**Brief 1:** In the summit article below, at which venue was the 2025 National Construction Summit held?
**Brief 2:** Rewrite the part of the summit article starting at "BOKSBURG – At" and ending at "improve and fast.", with "urgent" changed to "pressing".

**Passage provided:**
BOKSBURG – At the heart of the 2025 National Construction Summit lies a clear and urgent mission: raising the performance of South Africa’s entire construction value chain. Government leaders, industry players and academics converged to map out how public-sector delivery, contractor capacity and transparency must all improve and fast.

The summit, held from 13 to 14 November 2025 at the Birchwood Hotel & OR Tambo Conference Centre in Boksburg, Gauteng, brought together ministers, provincial MECs, regulators and business heads under the theme “Unlocking Infrastructure Delivery: Raising Construction Industry Performance.”

President Cyril Ramaphosa charged the sector with a bold mandate, stating: “The purpose of this Summit is to ensure that these investments and reforms do indeed turn the country into a building site. We want to see cranes and construction vehicles in cities, townships, villages and rural areas.”

He urged all stakeholders to seize the moment: “We have the money … we have the leadership, we have the opportunity. Just go and construct South Africa.”

Delivering the ministerial address, Minister of Public Works & Infrastructure Dean Macpherson stressed that criminals and construction mafias will no longer derail progress:

“We will no longer be negotiating with criminals just to be able to build the essential roads, dams, schools and hospitals that our people need.”

**Stored data:**
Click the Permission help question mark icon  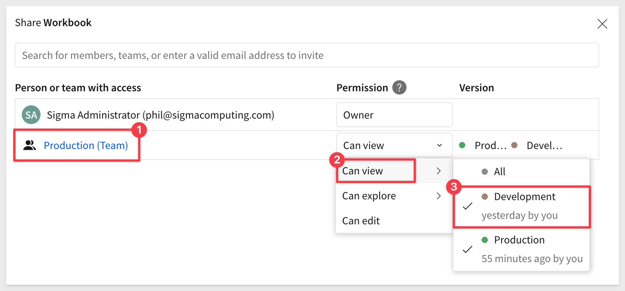(399, 87)
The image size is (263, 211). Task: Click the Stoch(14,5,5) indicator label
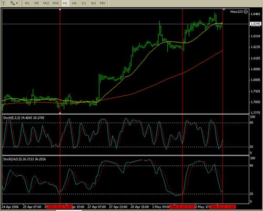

**Output 1:** The Birchwood Hotel & OR Tambo Conference Centre in Boksburg, Gauteng.

**Output 2:**
BOKSBURG – At the heart of the 2025 National Construction Summit lies a clear and pressing mission: raising the performance of South Africa’s entire construction value chain. Government leaders, industry players and academics converged to map out how public-sector delivery, contractor capacity and transparency must all improve and fast.